More equal societies work better for everyone
Inequality benefits the more wealthy in society while greater equality is beneficial to us all is the key message from the authors of ‘The Spirit Level: Why more equal societies almost always do better’ - Prof Richard Wilkinson and Dr. Kate Pickett (www.equalitytrust.org.uk).
Wilkinson and Pickett, both epidemiologists, have compiled information from around 200 different sets of data, such as the United Nations, the World Bank, the World Health Organisation and the US Census to highlight how more unequal societies are bad for both rich as well as poor. (Download the slides or listen to a previous audio recording of their talk from http://www.equalitytrust.org.uk/node/130).
The authors highlight that Britain, America and Portugal have the widest gulf between rich and poor, and the highest incidence of health and social problems.
In contrast to the more unequal societies, Scandinavia and Japan have the smallest differences between higher and lower incomes. In addition these societies have low levels of stress and higher levels of trust and better health illustrating that economics is directly linked to cultural context.
Unfortunately while specific sectors such as children were addressed in the book, older people were not. However the issues of life expectancy, trust and community life were underlying themes.

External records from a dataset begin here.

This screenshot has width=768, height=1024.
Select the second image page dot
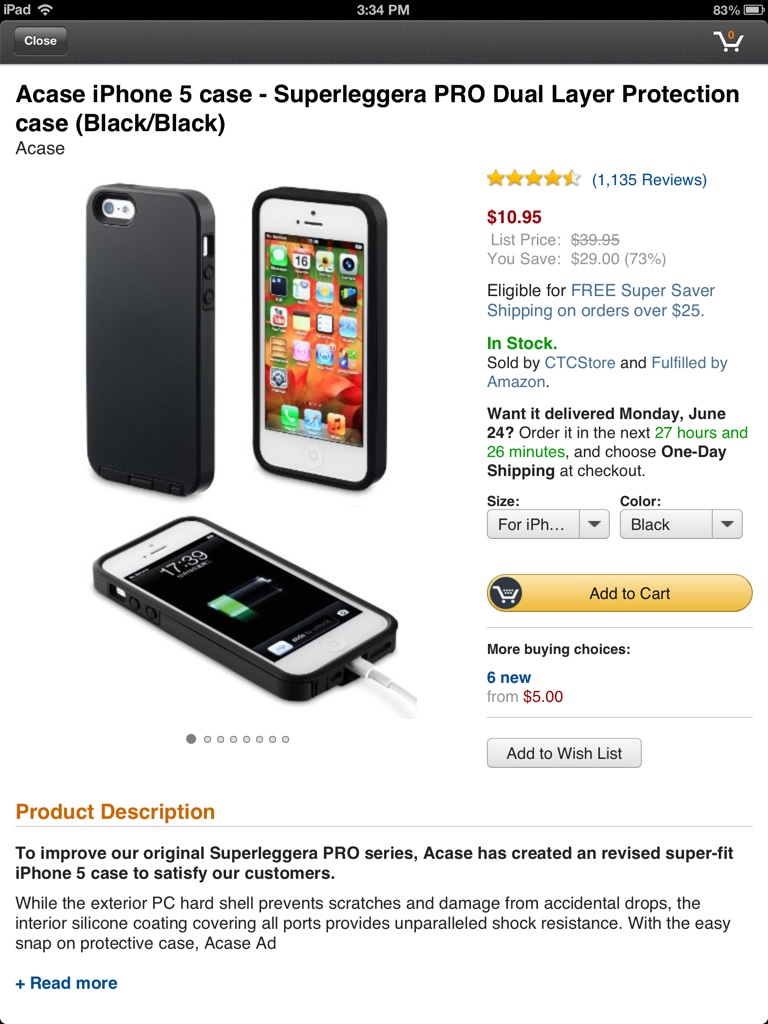[207, 739]
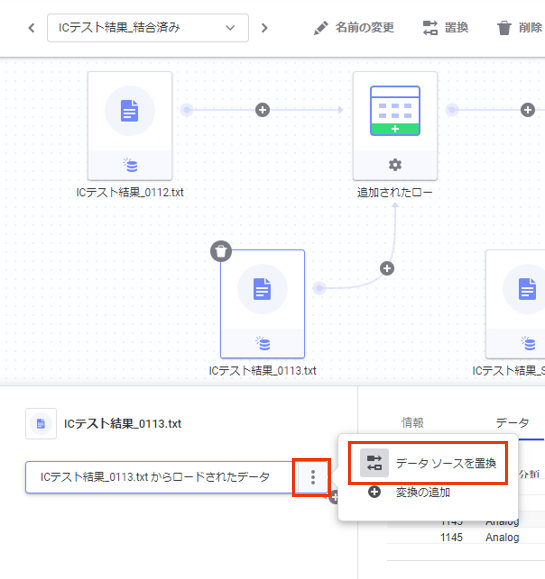This screenshot has height=579, width=545.
Task: Delete the ICテスト結果_0113.txt node with trash badge
Action: tap(221, 251)
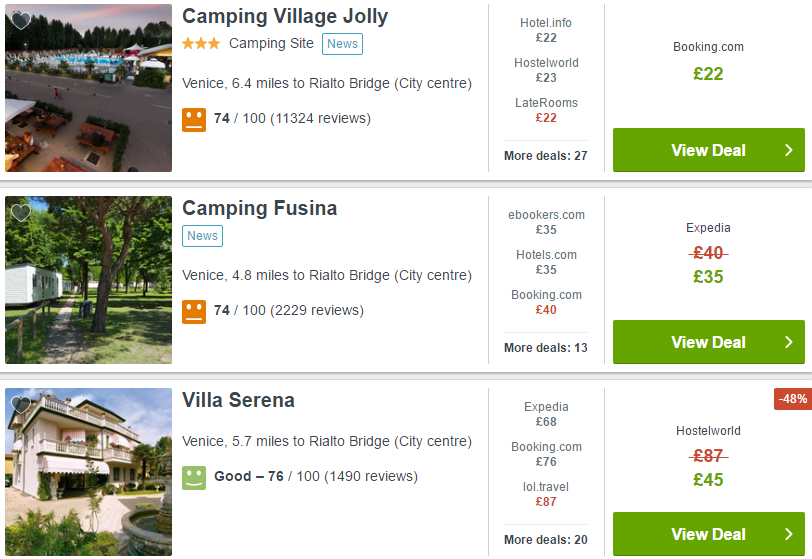Viewport: 812px width, 559px height.
Task: Choose ebookers.com £35 offer
Action: pyautogui.click(x=546, y=222)
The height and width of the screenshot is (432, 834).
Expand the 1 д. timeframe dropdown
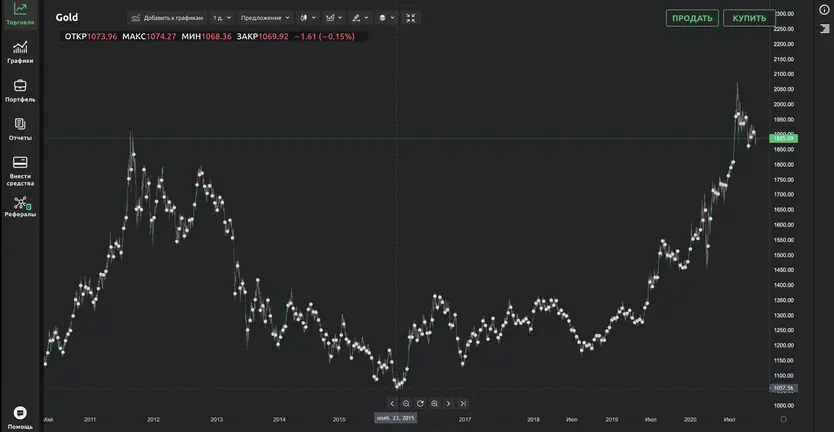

In Ireland, North and South, too many older people experience poor health, poverty and social exclusion - feeling they are not valued as contributing to society or the economy(1, 2, 3, 4). This is a theme highlighted in a forthcoming paper, by CARDI, which will provide a statistical profile of ageing in Ireland –North and South - across areas including: health and well-being, income and work and inequalities. (Access CARDI’s publications and extensive library at www.cardi.ie .)
We should learn from Scandinavia and Japan to a much greater degree, if we wish to make Ireland – North and South one of the greatest places to grow old for everyone.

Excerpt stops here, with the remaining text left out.